Researchers say they have identified germline pathogenic variants (PVs) that are associated with an increased risk of invasive lobular carcinoma (ILC) of the breast.
PVs in ATM, BRCA2, CDH1, CHEK2, and PALB2 were associated with an increased risk of ILC, but PVs in BRCA1 were not, according to the researchers. They reported these findings in the Journal of Clinical Oncology.
The researchers noted that the involvement of PVs from cancer predisposition genes is not well-defined in ILC. To gain some insight, they used population-based and clinical high-risk cohorts to assess the risks of ILC conferred by inherited PVs.
The population-based cohort included 2999 patients with ILC, 20,323 patients with infiltrating ductal carcinoma (IDC), and 32,544 control individuals.

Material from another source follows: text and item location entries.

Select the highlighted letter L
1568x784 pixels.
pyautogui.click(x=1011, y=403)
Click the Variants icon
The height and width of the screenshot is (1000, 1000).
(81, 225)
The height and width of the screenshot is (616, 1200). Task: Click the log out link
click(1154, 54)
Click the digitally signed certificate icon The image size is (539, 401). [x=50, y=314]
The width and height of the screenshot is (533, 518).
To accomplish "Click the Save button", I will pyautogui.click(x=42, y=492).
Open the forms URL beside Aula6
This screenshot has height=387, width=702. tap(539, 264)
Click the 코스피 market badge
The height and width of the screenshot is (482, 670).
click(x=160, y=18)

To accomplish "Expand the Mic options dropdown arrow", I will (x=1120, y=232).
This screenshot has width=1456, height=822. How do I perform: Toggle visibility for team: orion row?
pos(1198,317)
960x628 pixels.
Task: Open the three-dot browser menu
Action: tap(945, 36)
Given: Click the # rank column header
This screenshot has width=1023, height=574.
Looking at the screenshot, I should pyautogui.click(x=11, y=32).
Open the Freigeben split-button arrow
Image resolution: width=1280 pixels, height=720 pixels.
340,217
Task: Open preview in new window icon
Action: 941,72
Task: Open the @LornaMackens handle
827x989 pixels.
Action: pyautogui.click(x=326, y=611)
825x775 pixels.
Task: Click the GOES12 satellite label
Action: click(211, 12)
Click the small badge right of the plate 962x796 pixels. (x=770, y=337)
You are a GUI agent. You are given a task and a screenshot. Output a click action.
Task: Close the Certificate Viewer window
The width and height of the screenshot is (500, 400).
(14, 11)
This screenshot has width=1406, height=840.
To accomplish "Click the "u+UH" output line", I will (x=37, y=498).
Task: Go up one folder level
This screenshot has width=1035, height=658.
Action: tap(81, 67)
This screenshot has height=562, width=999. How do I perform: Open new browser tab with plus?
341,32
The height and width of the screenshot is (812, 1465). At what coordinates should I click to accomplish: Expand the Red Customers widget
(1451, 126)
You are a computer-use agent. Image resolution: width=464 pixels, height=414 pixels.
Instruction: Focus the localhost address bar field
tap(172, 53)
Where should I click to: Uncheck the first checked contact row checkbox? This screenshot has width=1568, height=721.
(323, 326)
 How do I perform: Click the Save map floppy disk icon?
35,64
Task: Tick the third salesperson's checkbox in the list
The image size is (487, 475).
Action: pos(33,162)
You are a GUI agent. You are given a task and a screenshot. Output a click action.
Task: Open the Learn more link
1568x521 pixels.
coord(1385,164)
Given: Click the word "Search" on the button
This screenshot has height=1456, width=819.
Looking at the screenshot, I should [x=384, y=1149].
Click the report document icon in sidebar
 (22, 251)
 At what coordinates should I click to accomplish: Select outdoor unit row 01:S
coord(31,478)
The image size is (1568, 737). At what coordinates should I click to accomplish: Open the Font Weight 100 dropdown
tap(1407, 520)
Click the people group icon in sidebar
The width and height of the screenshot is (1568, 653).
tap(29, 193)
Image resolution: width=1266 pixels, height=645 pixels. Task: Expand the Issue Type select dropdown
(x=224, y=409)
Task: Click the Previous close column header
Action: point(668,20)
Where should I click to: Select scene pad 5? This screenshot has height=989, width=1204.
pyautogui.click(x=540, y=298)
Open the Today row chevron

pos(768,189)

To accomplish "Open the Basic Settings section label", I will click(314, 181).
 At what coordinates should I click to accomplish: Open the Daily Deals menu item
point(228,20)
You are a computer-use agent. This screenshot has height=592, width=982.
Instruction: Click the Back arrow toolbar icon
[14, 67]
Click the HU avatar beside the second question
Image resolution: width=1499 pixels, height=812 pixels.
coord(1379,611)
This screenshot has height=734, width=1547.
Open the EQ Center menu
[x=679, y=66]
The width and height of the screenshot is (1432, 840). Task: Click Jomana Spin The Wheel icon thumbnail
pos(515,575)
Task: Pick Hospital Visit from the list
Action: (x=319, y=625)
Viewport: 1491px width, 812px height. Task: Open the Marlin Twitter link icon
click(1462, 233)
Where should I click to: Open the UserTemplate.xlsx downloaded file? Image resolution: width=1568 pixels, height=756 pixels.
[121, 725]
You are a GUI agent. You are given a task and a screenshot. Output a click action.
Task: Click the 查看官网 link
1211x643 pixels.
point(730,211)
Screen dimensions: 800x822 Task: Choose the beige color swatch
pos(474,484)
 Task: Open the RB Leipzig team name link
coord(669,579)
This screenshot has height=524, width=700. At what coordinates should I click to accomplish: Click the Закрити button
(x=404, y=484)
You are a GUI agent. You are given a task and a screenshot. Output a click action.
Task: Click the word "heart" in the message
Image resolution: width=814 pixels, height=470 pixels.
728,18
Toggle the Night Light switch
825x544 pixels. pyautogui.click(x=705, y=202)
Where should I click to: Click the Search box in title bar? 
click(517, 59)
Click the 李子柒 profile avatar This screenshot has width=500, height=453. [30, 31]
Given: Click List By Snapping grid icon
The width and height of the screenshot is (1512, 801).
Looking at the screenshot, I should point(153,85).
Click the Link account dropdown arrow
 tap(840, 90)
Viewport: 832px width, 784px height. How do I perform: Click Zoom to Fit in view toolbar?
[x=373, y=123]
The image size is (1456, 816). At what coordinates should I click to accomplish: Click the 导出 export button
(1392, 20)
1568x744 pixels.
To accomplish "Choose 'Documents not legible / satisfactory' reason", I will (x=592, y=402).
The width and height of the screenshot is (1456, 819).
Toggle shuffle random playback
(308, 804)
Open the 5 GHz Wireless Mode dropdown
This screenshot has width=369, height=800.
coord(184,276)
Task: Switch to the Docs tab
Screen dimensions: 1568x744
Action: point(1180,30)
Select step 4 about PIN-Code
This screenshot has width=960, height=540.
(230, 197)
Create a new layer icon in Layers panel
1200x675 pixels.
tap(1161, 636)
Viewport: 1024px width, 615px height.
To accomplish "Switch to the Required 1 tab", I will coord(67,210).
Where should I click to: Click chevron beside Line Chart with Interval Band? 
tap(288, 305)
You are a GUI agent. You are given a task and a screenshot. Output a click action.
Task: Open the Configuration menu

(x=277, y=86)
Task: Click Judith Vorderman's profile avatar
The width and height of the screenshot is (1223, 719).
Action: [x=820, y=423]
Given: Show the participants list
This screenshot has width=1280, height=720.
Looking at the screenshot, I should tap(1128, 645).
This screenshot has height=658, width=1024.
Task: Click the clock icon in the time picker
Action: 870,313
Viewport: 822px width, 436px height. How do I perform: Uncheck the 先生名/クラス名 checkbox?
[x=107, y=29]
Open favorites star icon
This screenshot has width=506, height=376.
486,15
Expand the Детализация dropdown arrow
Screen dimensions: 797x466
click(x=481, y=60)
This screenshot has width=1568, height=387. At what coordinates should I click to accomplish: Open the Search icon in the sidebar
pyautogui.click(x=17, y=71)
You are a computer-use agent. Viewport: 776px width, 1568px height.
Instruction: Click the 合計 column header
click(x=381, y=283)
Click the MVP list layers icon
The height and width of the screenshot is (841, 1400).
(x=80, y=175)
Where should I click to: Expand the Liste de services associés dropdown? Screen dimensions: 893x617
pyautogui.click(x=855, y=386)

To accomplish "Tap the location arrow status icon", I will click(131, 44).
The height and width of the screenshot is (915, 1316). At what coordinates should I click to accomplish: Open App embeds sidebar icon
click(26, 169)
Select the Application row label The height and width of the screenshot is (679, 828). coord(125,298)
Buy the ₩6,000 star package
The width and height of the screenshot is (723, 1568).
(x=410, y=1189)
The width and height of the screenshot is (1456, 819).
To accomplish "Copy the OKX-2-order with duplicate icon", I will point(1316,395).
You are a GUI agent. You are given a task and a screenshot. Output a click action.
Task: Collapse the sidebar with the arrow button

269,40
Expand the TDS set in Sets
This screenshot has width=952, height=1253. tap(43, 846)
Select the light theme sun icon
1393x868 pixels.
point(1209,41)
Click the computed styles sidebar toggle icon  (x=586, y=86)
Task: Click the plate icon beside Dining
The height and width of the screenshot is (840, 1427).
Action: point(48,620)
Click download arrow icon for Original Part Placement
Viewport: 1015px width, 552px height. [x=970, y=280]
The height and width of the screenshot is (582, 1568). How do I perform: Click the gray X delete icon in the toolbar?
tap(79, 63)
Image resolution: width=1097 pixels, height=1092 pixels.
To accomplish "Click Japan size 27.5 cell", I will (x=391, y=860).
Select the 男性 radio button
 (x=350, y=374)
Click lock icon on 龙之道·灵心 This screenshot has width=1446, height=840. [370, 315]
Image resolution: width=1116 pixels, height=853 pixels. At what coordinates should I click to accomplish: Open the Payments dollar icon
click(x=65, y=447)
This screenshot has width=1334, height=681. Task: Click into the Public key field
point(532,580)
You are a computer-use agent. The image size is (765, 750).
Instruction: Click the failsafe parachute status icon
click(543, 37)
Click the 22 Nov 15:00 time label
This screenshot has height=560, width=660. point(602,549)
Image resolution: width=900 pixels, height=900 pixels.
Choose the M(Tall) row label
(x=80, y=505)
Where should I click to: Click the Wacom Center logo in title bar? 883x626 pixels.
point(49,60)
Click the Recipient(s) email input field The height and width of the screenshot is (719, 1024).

The clinical cohort included 3796 patients with ILC and 37,405 patients with IDC.
The mean age at ILC diagnosis was about 54 years in the clinical cohort and 64 years in the population-based cohort. In both cohorts, more than 95% of ILCs were estrogen receptor-positive, and more than 92% were HER2-negative.
The researchers compared the frequencies of germline PVs in 12 known breast cancer predisposition genes — ATM, BARD1, BRCA1, BRCA2, BRIP1, CDH1, CHEK2, PALB2, PTEN, RAD51C, RAD51D, and TP53 — among patients with ILC, those with IDC, and control individuals.
The team also looked at 9 other cancer predisposition genes — CDKN2A, MLH1, MRE11A, MSH2, MSH6, NBN, NF1, PMS2, and RAD50.
Among patients with ILC, the cumulative frequency of PVs in the 12 breast cancer predisposition genes was 6.5% in the clinical cohort and 5.2% in the population-based cohort.
In a case-control analysis of the population-based cohort, the risk of ILC was highest in CDH1 PV carriers (odds ratio [OR], 15.74; 95% CI, 5.08-50.22), followed by BRCA2 (OR, 4.94; 95% CI, 3.22-7.41) and CHEK2 (OR, 2.56; 95% CI, 1.71-3.73) PV carriers.
The CHEK2 p.Ile157Thr variant was associated with a moderate risk of ILC in the population-based cohort (OR, 1.76; 95% CI, 1.18-2.54; P =.004) but was not associated with an increased risk in the clinical cohort (OR, 1.29; 95% CI, 0.79-1.97; P =.27).
PVs in ATM and NBN were associated with a moderate risk of ILC (ORs greater than 2) in the clinical cohort only. PVs in PALB2 were associated with an increased risk of ILC in the population-based cohort (OR, 3.47; 95% CI, 1.72-6.55; P <.001). PVs in BRCA1 were not associated with an increased risk of ILC in either cohort.
The researchers noted that the overall frequency of PVs was similar between ILC and IDC patients in both cohorts. However, CDH1 PVs were significantly enriched in ILCs (P <.001 for both cohorts), and PVs in BRCA1 were reduced in ILCs (P =.002 in the clinical cohort; P =.08 in the population-based cohort).
“Multigene panel testing is appropriate for women with ILC and to identify women at risk of ILC because PVs in several genes predispose to this form of breast cancer,” the researchers concluded. “Predisposing PVs may also inform the selection of therapy for women with ILC.”
Disclosures: Some study authors declared affiliations with biotech, pharmaceutical, and/or device companies. Please see the original reference for a full list of disclosures.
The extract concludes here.